> _Input_
—————

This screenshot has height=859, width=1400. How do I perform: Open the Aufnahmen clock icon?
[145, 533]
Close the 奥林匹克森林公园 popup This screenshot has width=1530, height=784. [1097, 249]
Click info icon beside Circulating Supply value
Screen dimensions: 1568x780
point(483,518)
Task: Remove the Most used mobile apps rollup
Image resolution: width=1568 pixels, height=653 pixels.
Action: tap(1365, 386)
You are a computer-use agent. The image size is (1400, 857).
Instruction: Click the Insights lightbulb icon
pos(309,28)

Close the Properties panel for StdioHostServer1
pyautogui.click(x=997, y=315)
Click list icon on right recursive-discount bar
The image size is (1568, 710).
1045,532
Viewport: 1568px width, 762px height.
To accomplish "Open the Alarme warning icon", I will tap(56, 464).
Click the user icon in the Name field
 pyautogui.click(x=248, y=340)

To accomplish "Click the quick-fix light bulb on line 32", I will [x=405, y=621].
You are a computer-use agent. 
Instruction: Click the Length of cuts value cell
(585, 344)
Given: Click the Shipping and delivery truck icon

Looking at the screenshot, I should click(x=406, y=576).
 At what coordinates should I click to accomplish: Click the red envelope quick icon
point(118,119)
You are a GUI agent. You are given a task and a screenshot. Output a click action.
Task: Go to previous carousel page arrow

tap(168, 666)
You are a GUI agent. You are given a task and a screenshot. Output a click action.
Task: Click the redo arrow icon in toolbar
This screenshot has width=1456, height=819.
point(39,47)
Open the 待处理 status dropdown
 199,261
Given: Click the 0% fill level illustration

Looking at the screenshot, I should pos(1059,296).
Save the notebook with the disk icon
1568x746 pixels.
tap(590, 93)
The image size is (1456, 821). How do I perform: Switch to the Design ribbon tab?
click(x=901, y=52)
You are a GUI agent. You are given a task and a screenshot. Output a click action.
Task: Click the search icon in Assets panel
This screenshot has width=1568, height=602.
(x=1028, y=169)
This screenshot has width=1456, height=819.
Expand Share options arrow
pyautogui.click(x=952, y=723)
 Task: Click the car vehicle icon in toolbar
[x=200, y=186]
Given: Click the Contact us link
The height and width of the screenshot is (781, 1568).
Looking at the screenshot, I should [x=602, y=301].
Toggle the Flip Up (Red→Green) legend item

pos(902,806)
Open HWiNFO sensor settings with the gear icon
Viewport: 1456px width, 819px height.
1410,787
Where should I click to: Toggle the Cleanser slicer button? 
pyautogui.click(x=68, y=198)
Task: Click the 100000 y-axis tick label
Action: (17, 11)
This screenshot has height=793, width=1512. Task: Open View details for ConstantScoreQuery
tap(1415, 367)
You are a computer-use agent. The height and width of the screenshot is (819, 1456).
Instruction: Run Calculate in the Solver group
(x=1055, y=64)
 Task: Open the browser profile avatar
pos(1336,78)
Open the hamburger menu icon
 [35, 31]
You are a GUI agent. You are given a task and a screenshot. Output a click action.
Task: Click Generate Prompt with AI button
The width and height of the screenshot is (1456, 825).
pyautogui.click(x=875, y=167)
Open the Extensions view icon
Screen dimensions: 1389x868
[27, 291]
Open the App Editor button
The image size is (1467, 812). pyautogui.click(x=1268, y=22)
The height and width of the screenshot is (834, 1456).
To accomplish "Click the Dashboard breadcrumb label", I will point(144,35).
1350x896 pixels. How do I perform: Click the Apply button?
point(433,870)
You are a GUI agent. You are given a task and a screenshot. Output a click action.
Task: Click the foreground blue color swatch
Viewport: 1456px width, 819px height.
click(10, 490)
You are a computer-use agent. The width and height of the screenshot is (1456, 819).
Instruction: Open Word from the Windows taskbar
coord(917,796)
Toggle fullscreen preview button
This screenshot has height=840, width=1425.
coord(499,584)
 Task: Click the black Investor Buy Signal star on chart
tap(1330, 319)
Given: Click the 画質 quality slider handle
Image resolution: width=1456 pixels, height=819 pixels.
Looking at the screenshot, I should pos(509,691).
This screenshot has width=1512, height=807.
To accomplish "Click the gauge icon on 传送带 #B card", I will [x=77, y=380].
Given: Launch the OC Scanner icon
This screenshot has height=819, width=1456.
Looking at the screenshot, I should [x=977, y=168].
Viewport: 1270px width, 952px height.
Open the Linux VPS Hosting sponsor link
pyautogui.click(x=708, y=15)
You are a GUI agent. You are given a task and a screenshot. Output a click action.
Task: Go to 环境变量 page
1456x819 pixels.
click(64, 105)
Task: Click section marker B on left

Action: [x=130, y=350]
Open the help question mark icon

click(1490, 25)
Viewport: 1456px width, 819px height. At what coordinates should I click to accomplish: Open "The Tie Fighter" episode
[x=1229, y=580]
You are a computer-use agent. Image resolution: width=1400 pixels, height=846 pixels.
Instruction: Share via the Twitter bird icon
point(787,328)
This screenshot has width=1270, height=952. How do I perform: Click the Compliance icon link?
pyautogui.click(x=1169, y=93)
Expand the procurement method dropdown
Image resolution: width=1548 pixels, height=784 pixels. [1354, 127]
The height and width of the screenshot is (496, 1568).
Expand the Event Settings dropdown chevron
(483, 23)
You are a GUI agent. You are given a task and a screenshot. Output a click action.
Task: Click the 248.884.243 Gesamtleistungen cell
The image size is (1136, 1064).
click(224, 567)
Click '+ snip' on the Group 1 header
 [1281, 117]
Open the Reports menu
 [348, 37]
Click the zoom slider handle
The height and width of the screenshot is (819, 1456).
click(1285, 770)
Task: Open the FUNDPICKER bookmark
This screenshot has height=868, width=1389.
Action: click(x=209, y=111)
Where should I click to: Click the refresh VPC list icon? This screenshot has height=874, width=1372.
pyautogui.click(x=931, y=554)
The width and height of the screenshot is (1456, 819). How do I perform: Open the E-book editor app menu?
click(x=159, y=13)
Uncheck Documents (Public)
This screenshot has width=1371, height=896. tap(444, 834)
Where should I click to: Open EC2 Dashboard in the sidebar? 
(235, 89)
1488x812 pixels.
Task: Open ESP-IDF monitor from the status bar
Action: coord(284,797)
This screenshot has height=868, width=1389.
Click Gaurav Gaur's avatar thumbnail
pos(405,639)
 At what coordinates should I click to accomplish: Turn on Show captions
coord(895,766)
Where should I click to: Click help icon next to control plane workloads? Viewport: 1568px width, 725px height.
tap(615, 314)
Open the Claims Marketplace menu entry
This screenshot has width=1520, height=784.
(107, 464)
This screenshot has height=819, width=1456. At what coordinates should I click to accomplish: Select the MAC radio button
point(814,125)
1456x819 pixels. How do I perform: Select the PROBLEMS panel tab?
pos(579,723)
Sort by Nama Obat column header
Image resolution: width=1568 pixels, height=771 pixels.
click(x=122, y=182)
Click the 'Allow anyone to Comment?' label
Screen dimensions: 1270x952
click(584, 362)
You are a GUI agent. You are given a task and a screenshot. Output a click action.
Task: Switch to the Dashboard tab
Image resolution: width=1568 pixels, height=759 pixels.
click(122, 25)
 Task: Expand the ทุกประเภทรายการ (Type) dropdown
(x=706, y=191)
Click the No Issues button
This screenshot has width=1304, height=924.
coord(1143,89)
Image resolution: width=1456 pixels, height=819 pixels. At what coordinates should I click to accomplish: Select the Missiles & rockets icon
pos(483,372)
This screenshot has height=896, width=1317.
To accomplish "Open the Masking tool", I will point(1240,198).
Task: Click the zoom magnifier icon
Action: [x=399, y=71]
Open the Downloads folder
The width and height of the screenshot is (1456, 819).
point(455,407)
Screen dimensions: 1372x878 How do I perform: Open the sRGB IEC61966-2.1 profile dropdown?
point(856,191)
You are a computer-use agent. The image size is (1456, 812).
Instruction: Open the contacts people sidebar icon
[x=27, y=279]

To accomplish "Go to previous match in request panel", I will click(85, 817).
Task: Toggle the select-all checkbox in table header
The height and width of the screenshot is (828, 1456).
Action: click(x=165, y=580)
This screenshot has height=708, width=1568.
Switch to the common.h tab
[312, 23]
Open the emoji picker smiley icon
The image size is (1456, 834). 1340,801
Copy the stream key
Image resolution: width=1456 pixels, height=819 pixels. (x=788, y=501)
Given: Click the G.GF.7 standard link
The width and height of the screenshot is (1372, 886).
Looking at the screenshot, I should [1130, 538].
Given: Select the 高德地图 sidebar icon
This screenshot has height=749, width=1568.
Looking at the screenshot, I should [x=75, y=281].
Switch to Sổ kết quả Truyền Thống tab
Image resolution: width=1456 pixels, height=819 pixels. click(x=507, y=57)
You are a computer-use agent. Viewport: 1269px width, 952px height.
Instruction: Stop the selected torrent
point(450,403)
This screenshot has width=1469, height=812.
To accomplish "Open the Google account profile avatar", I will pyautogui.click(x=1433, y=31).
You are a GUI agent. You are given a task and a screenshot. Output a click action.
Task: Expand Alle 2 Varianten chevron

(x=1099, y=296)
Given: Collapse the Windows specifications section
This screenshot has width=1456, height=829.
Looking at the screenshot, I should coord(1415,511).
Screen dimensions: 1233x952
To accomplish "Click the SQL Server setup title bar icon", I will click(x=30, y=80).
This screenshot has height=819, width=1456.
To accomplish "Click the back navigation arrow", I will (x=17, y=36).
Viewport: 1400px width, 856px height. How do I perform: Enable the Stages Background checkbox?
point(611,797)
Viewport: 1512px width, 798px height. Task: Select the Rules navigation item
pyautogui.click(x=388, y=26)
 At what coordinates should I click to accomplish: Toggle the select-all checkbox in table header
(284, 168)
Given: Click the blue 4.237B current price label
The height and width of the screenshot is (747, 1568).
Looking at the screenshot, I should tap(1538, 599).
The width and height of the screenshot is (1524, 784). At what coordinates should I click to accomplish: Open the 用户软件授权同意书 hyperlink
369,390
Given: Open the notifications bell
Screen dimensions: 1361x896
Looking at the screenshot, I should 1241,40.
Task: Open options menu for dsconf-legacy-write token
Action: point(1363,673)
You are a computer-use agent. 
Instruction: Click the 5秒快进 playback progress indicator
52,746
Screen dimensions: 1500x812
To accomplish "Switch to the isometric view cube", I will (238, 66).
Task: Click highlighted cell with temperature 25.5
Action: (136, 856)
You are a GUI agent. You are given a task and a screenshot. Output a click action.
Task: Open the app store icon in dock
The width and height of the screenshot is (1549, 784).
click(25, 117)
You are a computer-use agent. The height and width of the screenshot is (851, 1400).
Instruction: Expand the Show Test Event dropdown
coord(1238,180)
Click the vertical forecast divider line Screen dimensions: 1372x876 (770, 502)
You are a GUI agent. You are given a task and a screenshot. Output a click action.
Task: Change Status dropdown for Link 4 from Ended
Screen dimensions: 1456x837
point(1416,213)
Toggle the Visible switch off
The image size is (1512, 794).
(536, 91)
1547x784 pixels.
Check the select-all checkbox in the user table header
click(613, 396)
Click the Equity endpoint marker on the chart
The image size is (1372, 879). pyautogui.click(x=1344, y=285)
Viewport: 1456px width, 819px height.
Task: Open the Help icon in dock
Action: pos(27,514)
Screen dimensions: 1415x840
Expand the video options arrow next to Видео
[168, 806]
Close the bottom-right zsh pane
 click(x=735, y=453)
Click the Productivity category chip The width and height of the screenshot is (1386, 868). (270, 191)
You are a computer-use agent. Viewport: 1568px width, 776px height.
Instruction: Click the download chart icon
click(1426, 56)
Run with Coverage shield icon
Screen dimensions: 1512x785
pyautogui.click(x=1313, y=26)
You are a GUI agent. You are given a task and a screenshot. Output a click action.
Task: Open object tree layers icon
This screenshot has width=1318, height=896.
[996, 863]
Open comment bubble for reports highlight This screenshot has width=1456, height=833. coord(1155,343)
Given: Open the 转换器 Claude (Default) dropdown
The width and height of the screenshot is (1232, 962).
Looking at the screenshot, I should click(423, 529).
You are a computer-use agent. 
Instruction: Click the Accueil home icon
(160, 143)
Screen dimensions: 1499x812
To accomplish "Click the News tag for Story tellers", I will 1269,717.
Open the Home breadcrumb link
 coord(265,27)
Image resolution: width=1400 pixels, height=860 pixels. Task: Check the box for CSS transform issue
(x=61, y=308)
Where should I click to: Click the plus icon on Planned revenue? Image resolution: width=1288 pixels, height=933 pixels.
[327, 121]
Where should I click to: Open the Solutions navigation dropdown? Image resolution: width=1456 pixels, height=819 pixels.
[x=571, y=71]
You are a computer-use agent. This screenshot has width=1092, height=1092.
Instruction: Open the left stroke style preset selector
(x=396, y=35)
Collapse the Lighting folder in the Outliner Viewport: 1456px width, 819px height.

—————

> _Prompt_
Identify all lines in the records above with the word "blue".

> _Task result_
Task: Click the foreground blue color swatch
Given: Click the blue 4.237B current price label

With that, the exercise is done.